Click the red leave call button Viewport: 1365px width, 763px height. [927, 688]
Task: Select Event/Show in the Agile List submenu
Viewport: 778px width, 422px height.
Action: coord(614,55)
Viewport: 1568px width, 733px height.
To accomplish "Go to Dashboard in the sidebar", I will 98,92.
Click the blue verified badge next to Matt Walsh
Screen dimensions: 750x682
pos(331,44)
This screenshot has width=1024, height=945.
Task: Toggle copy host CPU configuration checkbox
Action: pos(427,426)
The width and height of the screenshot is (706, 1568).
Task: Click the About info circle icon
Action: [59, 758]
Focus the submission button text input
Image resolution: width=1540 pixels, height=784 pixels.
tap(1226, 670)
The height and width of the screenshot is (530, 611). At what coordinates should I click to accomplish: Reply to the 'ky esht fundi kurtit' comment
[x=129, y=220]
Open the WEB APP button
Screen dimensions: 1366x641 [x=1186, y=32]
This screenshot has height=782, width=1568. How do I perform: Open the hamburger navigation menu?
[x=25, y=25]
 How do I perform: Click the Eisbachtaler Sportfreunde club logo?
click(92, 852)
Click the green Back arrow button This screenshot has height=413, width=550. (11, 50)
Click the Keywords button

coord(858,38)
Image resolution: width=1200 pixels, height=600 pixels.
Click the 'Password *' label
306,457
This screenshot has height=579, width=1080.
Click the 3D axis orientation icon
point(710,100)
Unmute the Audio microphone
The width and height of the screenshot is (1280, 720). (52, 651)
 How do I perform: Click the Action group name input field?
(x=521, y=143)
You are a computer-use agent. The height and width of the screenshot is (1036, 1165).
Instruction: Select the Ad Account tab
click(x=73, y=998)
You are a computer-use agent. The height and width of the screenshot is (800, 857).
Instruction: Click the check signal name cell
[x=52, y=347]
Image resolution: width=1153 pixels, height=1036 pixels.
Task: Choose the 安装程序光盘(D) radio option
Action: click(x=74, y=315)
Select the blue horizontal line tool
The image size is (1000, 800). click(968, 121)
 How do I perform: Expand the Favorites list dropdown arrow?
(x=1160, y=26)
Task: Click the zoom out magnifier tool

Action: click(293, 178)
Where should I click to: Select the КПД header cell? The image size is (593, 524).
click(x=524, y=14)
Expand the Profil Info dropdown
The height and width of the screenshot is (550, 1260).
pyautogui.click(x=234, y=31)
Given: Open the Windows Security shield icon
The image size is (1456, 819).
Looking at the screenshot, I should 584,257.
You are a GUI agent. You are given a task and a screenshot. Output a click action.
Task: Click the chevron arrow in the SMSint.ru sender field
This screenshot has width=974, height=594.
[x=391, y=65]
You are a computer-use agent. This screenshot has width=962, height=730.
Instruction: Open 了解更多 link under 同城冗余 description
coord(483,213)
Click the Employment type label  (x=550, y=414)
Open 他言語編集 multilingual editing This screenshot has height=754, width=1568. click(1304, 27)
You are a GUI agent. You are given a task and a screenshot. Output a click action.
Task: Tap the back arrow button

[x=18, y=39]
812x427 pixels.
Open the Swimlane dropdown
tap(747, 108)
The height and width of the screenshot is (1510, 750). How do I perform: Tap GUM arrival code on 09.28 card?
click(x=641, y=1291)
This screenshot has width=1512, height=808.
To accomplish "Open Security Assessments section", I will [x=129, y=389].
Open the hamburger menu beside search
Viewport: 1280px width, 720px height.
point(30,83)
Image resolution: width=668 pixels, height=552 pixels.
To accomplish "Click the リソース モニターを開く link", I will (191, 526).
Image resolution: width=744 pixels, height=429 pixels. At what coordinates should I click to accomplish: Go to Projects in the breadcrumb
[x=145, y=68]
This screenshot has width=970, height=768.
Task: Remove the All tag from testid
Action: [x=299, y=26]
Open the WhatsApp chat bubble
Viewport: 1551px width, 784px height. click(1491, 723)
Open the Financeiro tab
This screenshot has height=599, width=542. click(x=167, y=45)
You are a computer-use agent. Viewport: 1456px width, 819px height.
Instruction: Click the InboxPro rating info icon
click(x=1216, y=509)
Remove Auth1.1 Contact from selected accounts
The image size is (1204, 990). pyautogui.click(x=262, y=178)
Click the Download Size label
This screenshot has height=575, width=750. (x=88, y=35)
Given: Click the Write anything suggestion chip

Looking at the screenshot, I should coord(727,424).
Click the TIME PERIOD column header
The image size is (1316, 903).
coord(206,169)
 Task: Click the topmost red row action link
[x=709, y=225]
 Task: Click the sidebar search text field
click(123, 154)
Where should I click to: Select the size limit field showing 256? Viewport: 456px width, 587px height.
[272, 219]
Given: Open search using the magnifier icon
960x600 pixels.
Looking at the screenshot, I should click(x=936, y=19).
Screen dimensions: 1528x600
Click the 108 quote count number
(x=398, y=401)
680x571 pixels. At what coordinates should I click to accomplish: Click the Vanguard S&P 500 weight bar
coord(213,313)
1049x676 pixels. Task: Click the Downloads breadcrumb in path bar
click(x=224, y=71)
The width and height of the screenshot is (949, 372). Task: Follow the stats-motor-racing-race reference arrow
== == ==
- Task brief -
Nothing should be dropped: transcribe all the material exactly.

- Response to the task -
Click the red leave call button Viewport: 1365px width, 763px height. [927, 688]
Task: Select Event/Show in the Agile List submenu
Viewport: 778px width, 422px height.
Action: coord(614,55)
Viewport: 1568px width, 733px height.
To accomplish "Go to Dashboard in the sidebar", I will 98,92.
Click the blue verified badge next to Matt Walsh
Screen dimensions: 750x682
pos(331,44)
This screenshot has width=1024, height=945.
Task: Toggle copy host CPU configuration checkbox
Action: pos(427,426)
The width and height of the screenshot is (706, 1568).
Task: Click the About info circle icon
Action: [59, 758]
Focus the submission button text input
Image resolution: width=1540 pixels, height=784 pixels.
tap(1226, 670)
The height and width of the screenshot is (530, 611). At what coordinates should I click to accomplish: Reply to the 'ky esht fundi kurtit' comment
[x=129, y=220]
Open the WEB APP button
Screen dimensions: 1366x641 [x=1186, y=32]
This screenshot has height=782, width=1568. How do I perform: Open the hamburger navigation menu?
[x=25, y=25]
 How do I perform: Click the Eisbachtaler Sportfreunde club logo?
click(92, 852)
Click the green Back arrow button This screenshot has height=413, width=550. (11, 50)
Click the Keywords button

coord(858,38)
Image resolution: width=1200 pixels, height=600 pixels.
Click the 'Password *' label
306,457
This screenshot has height=579, width=1080.
Click the 3D axis orientation icon
point(710,100)
Unmute the Audio microphone
The width and height of the screenshot is (1280, 720). (52, 651)
 How do I perform: Click the Action group name input field?
(x=521, y=143)
You are a computer-use agent. The height and width of the screenshot is (1036, 1165).
Instruction: Select the Ad Account tab
click(x=73, y=998)
You are a computer-use agent. The height and width of the screenshot is (800, 857).
Instruction: Click the check signal name cell
[x=52, y=347]
Image resolution: width=1153 pixels, height=1036 pixels.
Task: Choose the 安装程序光盘(D) radio option
Action: click(x=74, y=315)
Select the blue horizontal line tool
The image size is (1000, 800). click(968, 121)
 How do I perform: Expand the Favorites list dropdown arrow?
(x=1160, y=26)
Task: Click the zoom out magnifier tool

Action: click(293, 178)
Where should I click to: Select the КПД header cell? The image size is (593, 524).
click(x=524, y=14)
Expand the Profil Info dropdown
The height and width of the screenshot is (550, 1260).
pyautogui.click(x=234, y=31)
Given: Open the Windows Security shield icon
The image size is (1456, 819).
Looking at the screenshot, I should 584,257.
You are a GUI agent. You are given a task and a screenshot. Output a click action.
Task: Click the chevron arrow in the SMSint.ru sender field
This screenshot has width=974, height=594.
[x=391, y=65]
You are a computer-use agent. This screenshot has width=962, height=730.
Instruction: Open 了解更多 link under 同城冗余 description
coord(483,213)
Click the Employment type label  (x=550, y=414)
Open 他言語編集 multilingual editing This screenshot has height=754, width=1568. click(1304, 27)
You are a GUI agent. You are given a task and a screenshot. Output a click action.
Task: Tap the back arrow button

[x=18, y=39]
812x427 pixels.
Open the Swimlane dropdown
tap(747, 108)
The height and width of the screenshot is (1510, 750). How do I perform: Tap GUM arrival code on 09.28 card?
click(x=641, y=1291)
This screenshot has width=1512, height=808.
To accomplish "Open Security Assessments section", I will [x=129, y=389].
Open the hamburger menu beside search
Viewport: 1280px width, 720px height.
point(30,83)
Image resolution: width=668 pixels, height=552 pixels.
To accomplish "Click the リソース モニターを開く link", I will (191, 526).
Image resolution: width=744 pixels, height=429 pixels. At what coordinates should I click to accomplish: Go to Projects in the breadcrumb
[x=145, y=68]
This screenshot has width=970, height=768.
Task: Remove the All tag from testid
Action: [x=299, y=26]
Open the WhatsApp chat bubble
Viewport: 1551px width, 784px height. click(1491, 723)
Open the Financeiro tab
This screenshot has height=599, width=542. click(x=167, y=45)
You are a computer-use agent. Viewport: 1456px width, 819px height.
Instruction: Click the InboxPro rating info icon
click(x=1216, y=509)
Remove Auth1.1 Contact from selected accounts
The image size is (1204, 990). pyautogui.click(x=262, y=178)
Click the Download Size label
This screenshot has height=575, width=750. (x=88, y=35)
Given: Click the Write anything suggestion chip

Looking at the screenshot, I should coord(727,424).
Click the TIME PERIOD column header
The image size is (1316, 903).
coord(206,169)
 Task: Click the topmost red row action link
[x=709, y=225]
 Task: Click the sidebar search text field
click(123, 154)
Where should I click to: Select the size limit field showing 256? Viewport: 456px width, 587px height.
[272, 219]
Given: Open search using the magnifier icon
960x600 pixels.
Looking at the screenshot, I should click(x=936, y=19).
Screen dimensions: 1528x600
Click the 108 quote count number
(x=398, y=401)
680x571 pixels. At what coordinates should I click to accomplish: Click the Vanguard S&P 500 weight bar
coord(213,313)
1049x676 pixels. Task: Click the Downloads breadcrumb in path bar
click(x=224, y=71)
The width and height of the screenshot is (949, 372). Task: Follow the stats-motor-racing-race reference arrow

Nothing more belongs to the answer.